ASSIGNMENT. Find the line with "Click the R robot avatar of first reply" in the data below. Repeat it and every line after it exactly, but not the pictures.

══ DATASET EXCERPTS ══

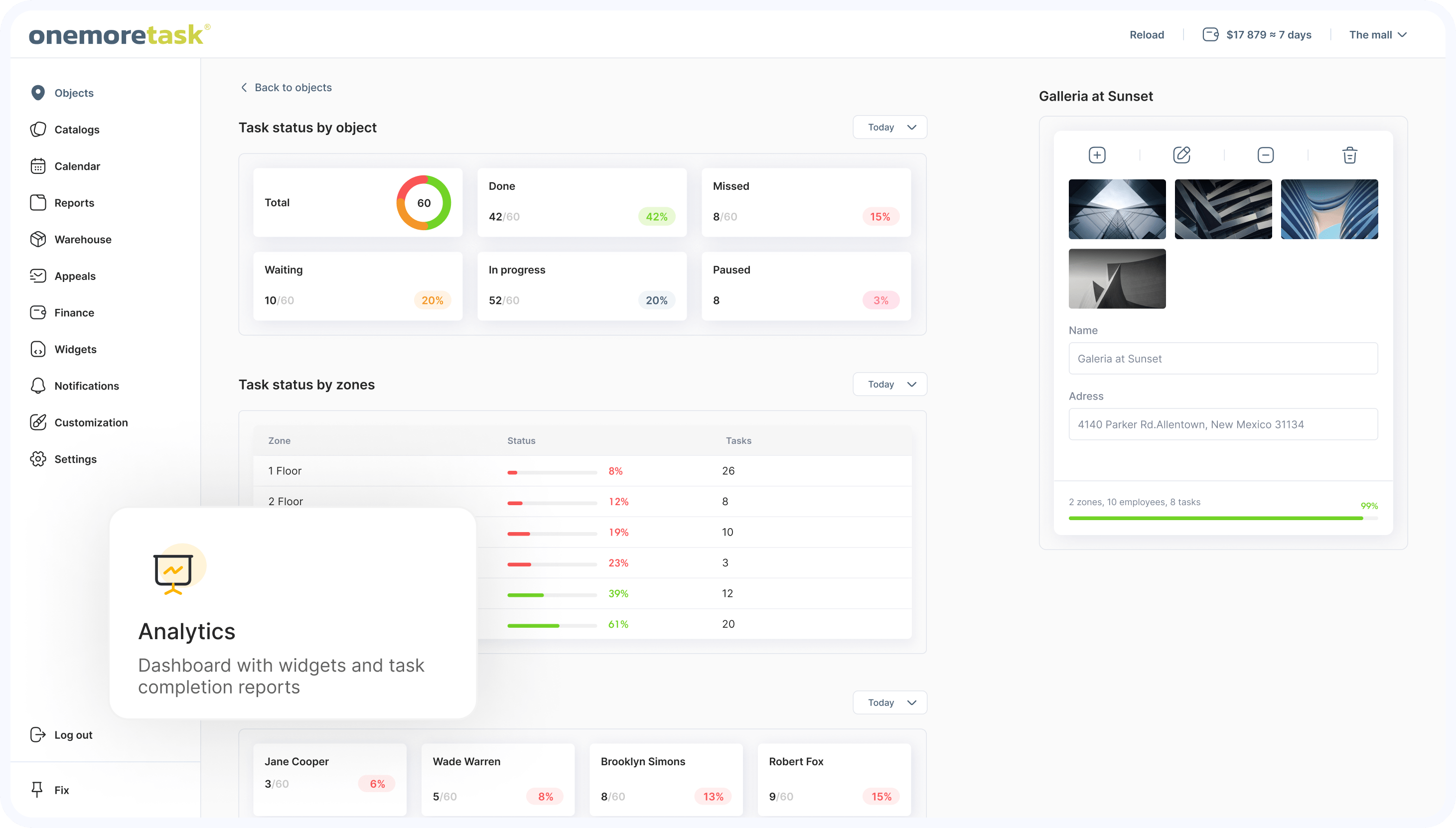
Task: Click the Reload button
Action: point(1146,35)
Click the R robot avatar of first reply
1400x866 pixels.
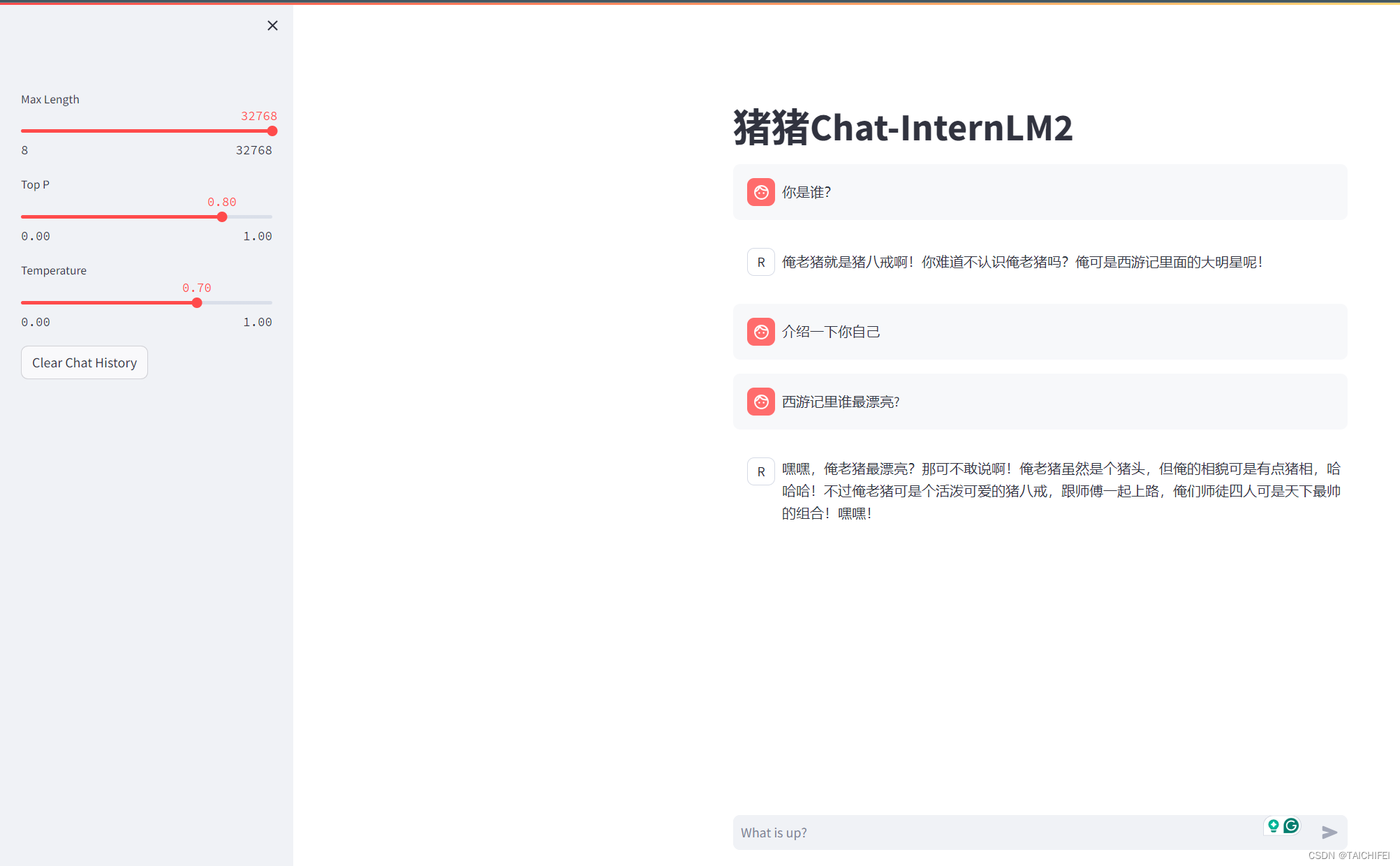click(x=760, y=262)
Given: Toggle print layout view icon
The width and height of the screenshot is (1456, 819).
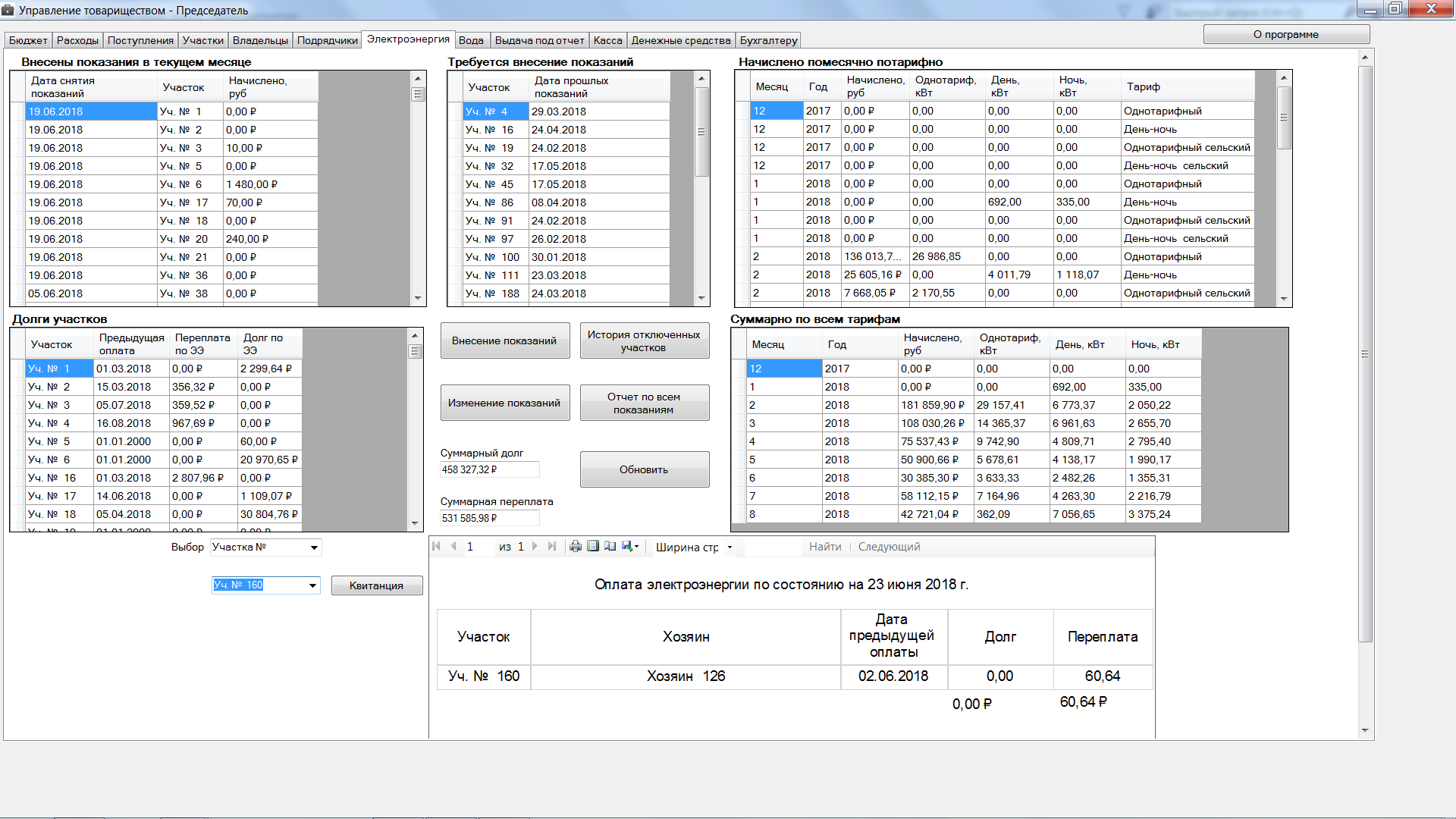Looking at the screenshot, I should (x=593, y=547).
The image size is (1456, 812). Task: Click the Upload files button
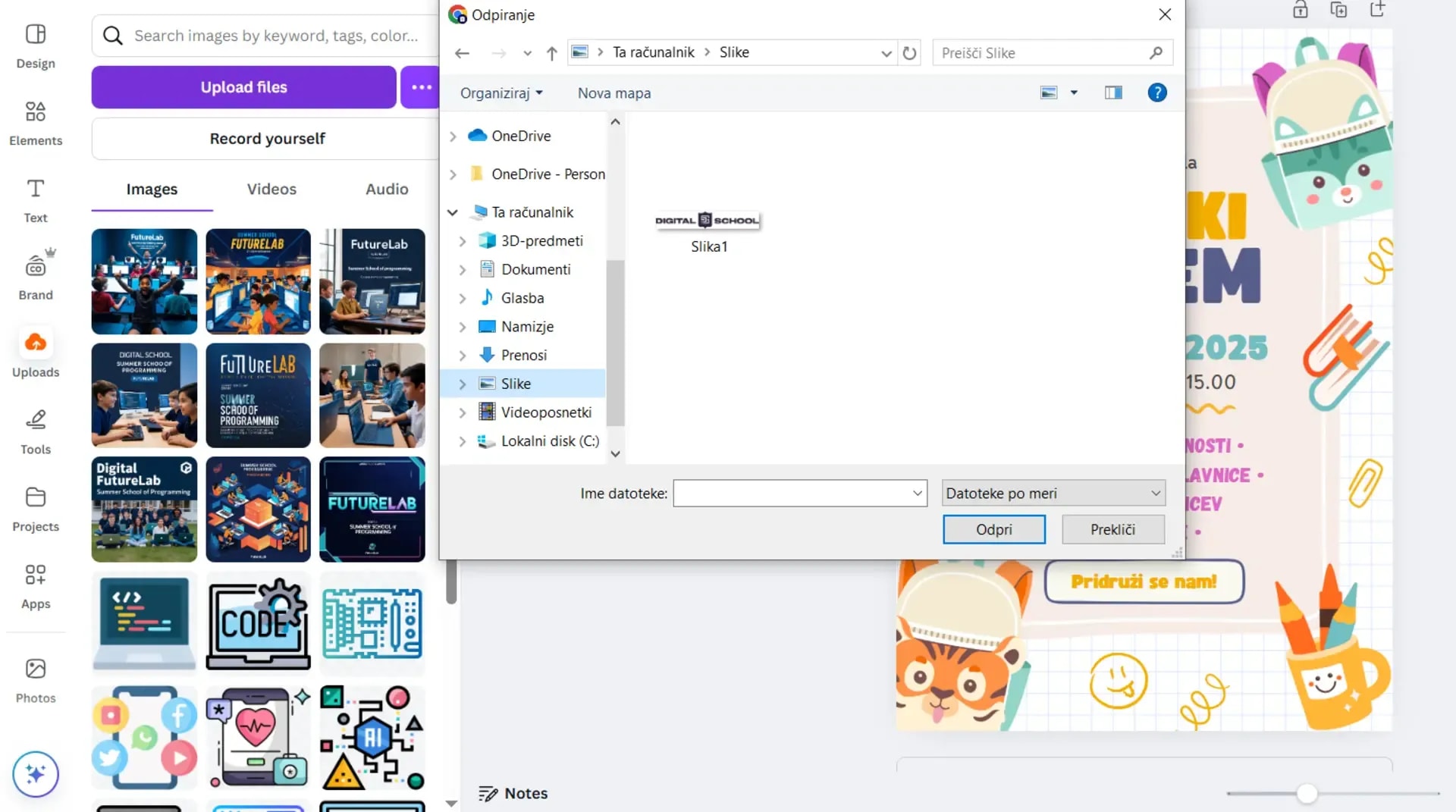pyautogui.click(x=243, y=86)
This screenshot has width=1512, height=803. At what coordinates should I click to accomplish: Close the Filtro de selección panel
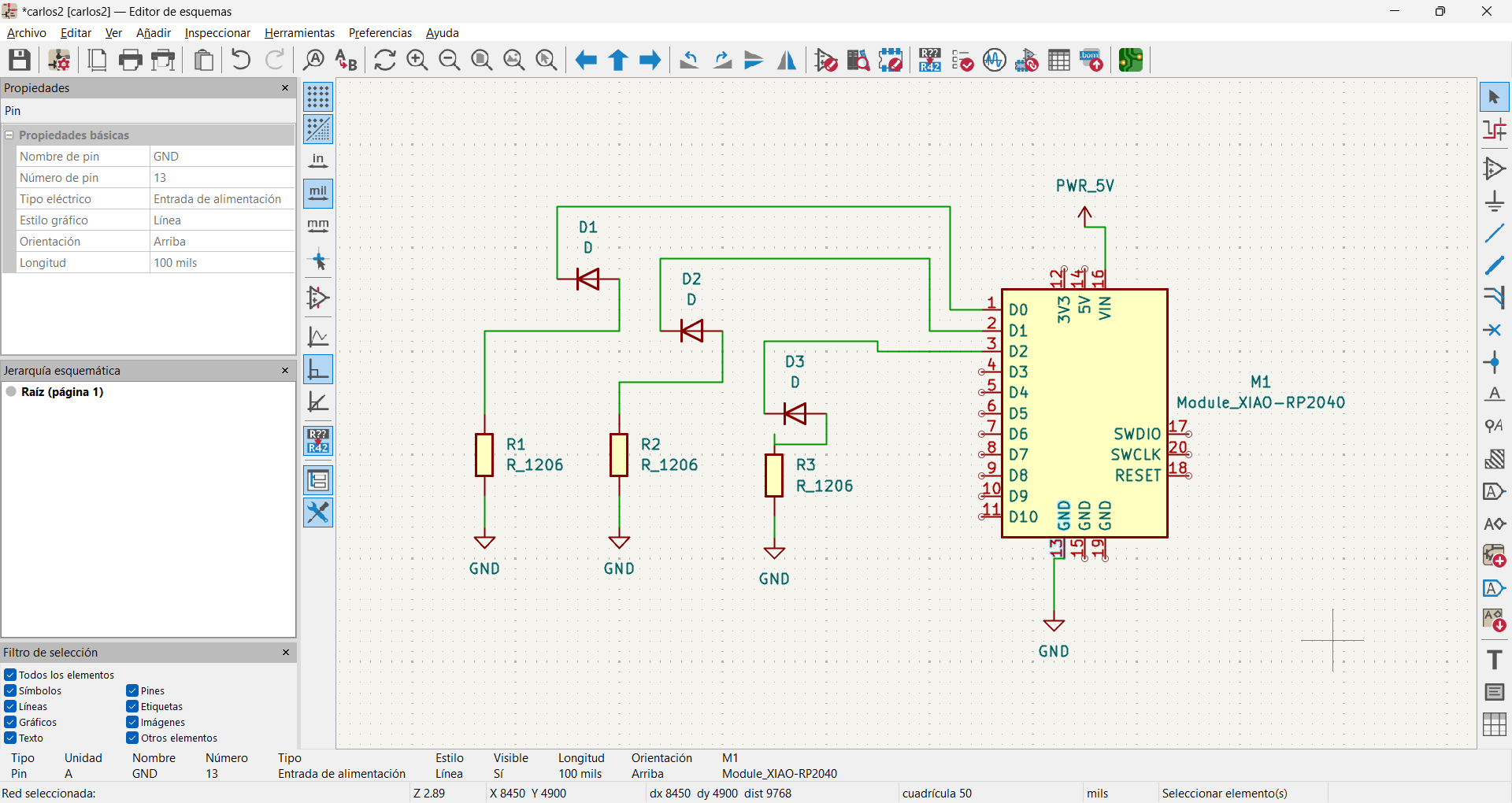click(x=285, y=653)
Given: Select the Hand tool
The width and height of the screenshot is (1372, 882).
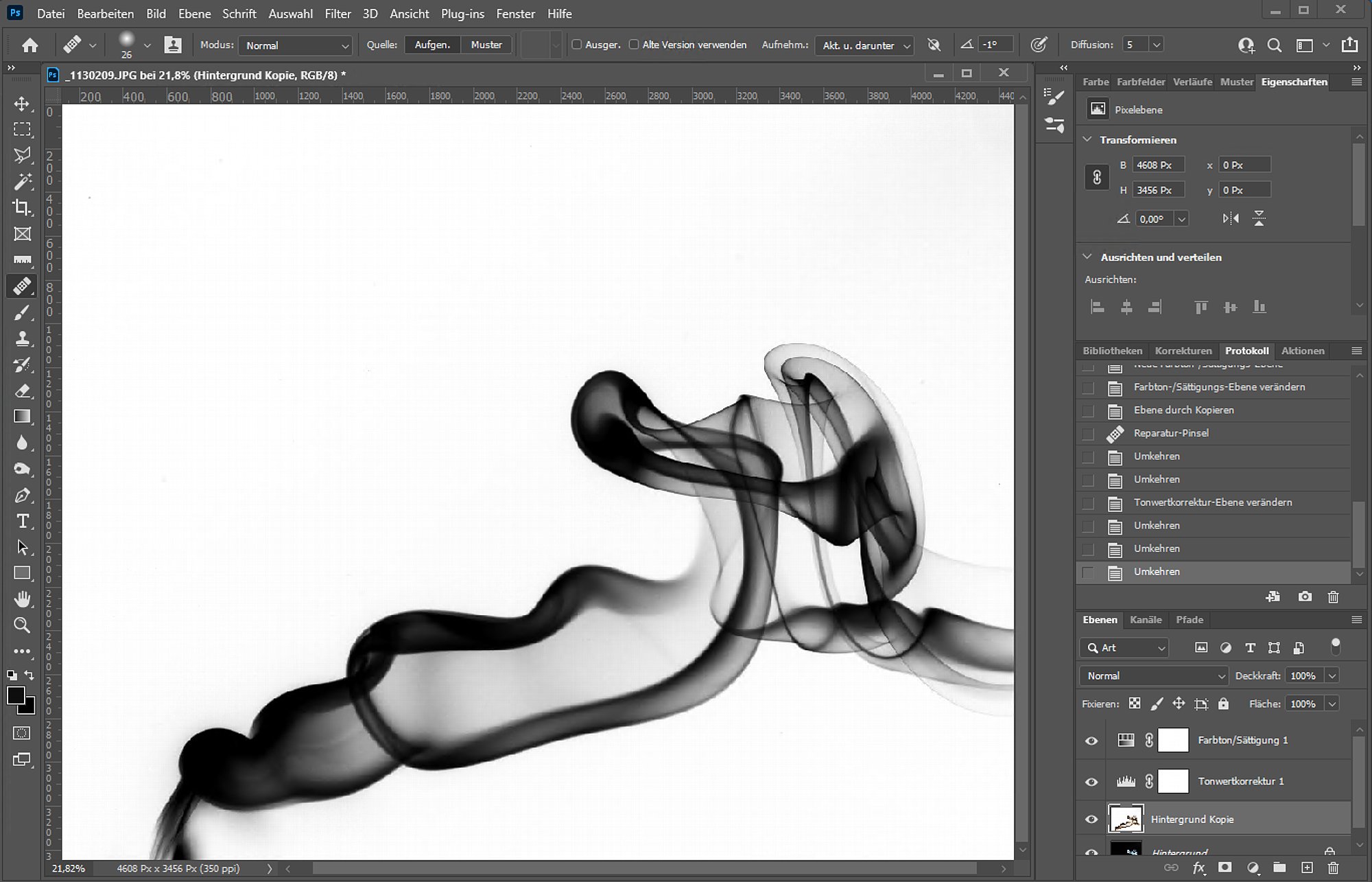Looking at the screenshot, I should (x=22, y=599).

═══

TASK ANSWER.
Click the R robot avatar of first reply
1400x866 pixels.
click(x=760, y=262)
Given: Toggle print layout view icon
The width and height of the screenshot is (1456, 819).
Looking at the screenshot, I should (x=593, y=547).
The image size is (1456, 812). Task: Click the Upload files button
pyautogui.click(x=243, y=86)
This screenshot has width=1512, height=803. At what coordinates should I click to accomplish: Close the Filtro de selección panel
click(x=285, y=653)
Given: Select the Hand tool
The width and height of the screenshot is (1372, 882).
Looking at the screenshot, I should (x=22, y=599).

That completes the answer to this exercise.